2022, Vol. 49
2. 上海市影像医学研究所 上海 200032;
3. 国家放射与治疗临床医学中心 上海 200032
2. Shanghai Institute of Imaging Medicine, Shanghai 200032, China;
3. National Clinical Research Center for Interventional Medicine, Shanghai 200032, China
人体内稳态需要自我更新和分化之间的精确平衡。不同组织中存在干细胞,其中少数保留再生潜能,而大多数细胞进入不可逆分化过程,最终产生特定类型的细胞。干细胞存在于造血干细胞、神经干细胞、肠、皮肤、心肌、肺等组织中[1]。人体对于某种抗原能够产生长达几十年甚至终身的特异性免疫记忆[2]。理论上存在一种能够自我更新以及分化为其他类型T细胞的记忆性干细胞样T细胞(stem cell-like memory T cells,TSCM)[3]。2006年,人们在移植物抗宿主疾病小鼠模型中发现一群长期生存、具有干细胞特性的记忆T细胞,逐步揭开了TSCM神秘的面纱[4]。由于TSCM所占比例稀少(正常人外周血中TSCM占T细胞的2%~3%)[5],确定人类的TSCM表型特征十分具有挑战性。最近,通过TSCM细胞标记物CD62L、CCR7、IL2Rβ、BCL-2和趋化因子(C-X-C基序)受体3(chemokine(C-X-C motif)receptor 3,CXCR3)的表达可在多个物种中鉴别出TSCM[4-5]。使用羧基荧光素琥珀酰亚胺酯(carboxy fluorescein N-succinimidyl ester,CSFE)追踪细胞分裂的实验已经证明:TSCM细胞能够自我更新,且分化为不同类别的T细胞[6]。虽然中央记忆T细胞(central memory T cell,TCM)和效应记忆T细胞(effector memory T cell,TEM)也可以进行自我更新,但是只有TSCM细胞能够产生所有3种记忆T细胞以及效应T细胞(effector T cell,TEFF)[5]。

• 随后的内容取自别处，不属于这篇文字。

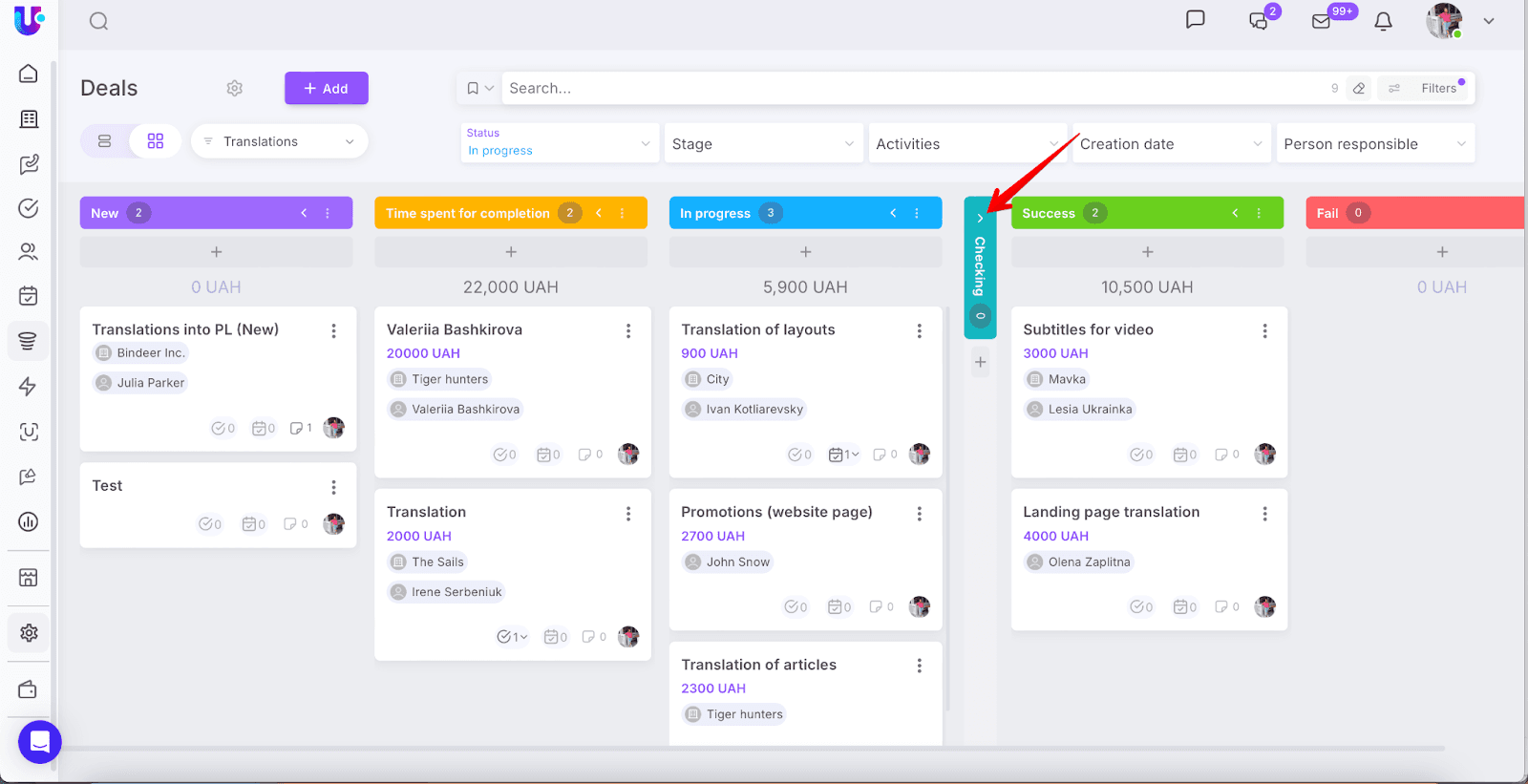Open the wallet icon in left sidebar

tap(29, 689)
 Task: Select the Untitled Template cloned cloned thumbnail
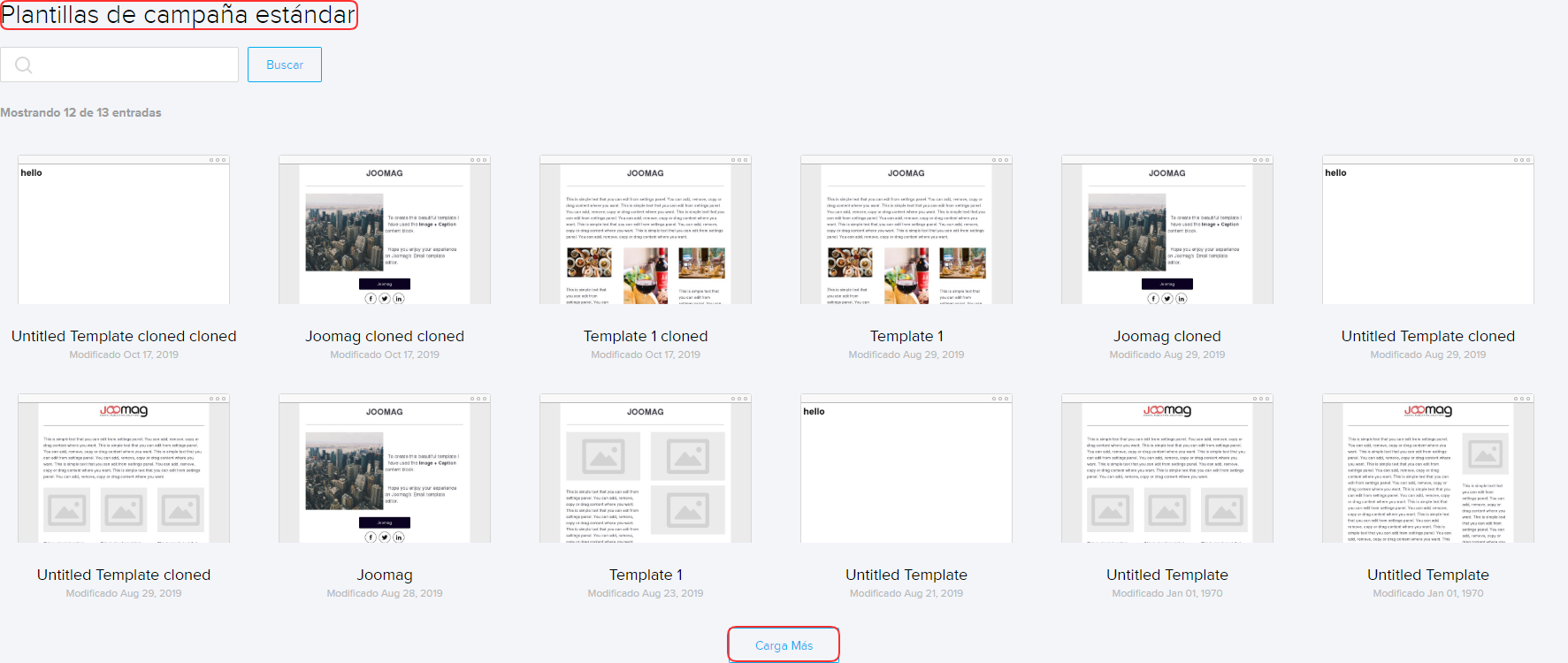click(x=124, y=234)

细胞免疫治疗是肿瘤治疗的新方向,其中基因修饰T细胞(如嵌合抗原受体T细胞,CAR-T)已经在血液系统肿瘤中取得突破性进展。但是实体肿瘤的CAR-T细胞治疗效果欠佳。研究表明大部分的T细胞在输注后耗竭失能[7],而输注记忆性T细胞等其他具有长期生存能力的T细胞亚型有望提高临床疗效[8-11]。采用传统的细胞培养方案扩增T细胞会导致T细胞分化和增殖潜力的丧失。由于TSCM能够更好地适应肿瘤微环境并且能够长期生存分化为其他类型的T细胞,这使其成为肿瘤细胞免疫治疗的理想工具[12-13]。目前,首个采用Piggybac基因编辑技术以抗B细胞成熟抗原(B cell maturation antigen,BCMA)为靶点的CAR-TSCM的临床试验正在进行中(NCT03288493)。
通过小分子药物在体外诱导或者重新编程诱导干细胞、心肌细胞、神经细胞、β-胰岛细胞等[14-15]。TSCM表型研究的重要进展也是在小分子药物处理下诱导产生足够量的细胞(用于细胞测序,发现表型特征)的前提下而取得[5-6, 16]。另外,抗原识别、共刺激配体和细胞因子共同调控T细胞活化和分化。本文将主要聚焦于TSCM,对其诱导、转化、培养机制的最新研究进展进行综述。
T细胞的分化 幼稚T细胞(naïve T cell,TN)在接受抗原刺激后表达CD45RO[17],分化为TM及TEFF。根据是否表达淋巴结归巢标志CCR7,TM分为TCM(CCR7+)及TEM(CCR7-)[18]。与TN比较,TM在抗原再次刺激时能够迅速增殖,释放TNFα、IL-2、IFN-γ等细胞因子,转化为TEFF细胞[19]。TCM细胞保持表达CD62L及CCR7但TEM两者均为阴性,前者能够更高效地释放IL-2而后者则释放更多的IFNγ从而更具细胞毒性[18]。越来越多的研究发现T细胞的分化呈渐进式:效应相关基因的表达随着TN细胞→TSCM细胞→TCM细胞→TEM细胞逐渐升高,而初始相关基因的表达则逐渐丢失[5, 20];T细胞效应相关分子的转录因子随着细胞分化程度去甲基化并处于准备表达的状态,在IL-5、IL-7介导的细胞增殖中效应分子的去甲基化得以保存而CCR7、Tcf7位点则逐渐甲基化[21]。TSCM是幼稚T细胞接受抗原刺激后分化最少的一群T细胞其基因表达谱更接近于TM。
2006年Takahashi等[22]报道导入4种转录因子将体细胞转化为干细胞的iPSC技术。iPSC技术开启了人类编辑细胞的新篇章。近年来,人们利用不同的细胞谱系特异性转录因子组合,通过iPSC技术成功诱导出神经细胞、心肌细胞、肝细胞、β-胰腺细胞[23-26]。然而,用于递送重编程因子的转基因载体一般是病毒,这对干细胞的临床应用产生影响。小分子药物可取代部分转录因子,调控相关通路促进干细胞的产生[27]。近年来,基于这种思维以及前期对于T细胞记忆产生机制相关通路的研究,利用小分子药物促进TSCM的分化取得了重大的研究进展(表 1)。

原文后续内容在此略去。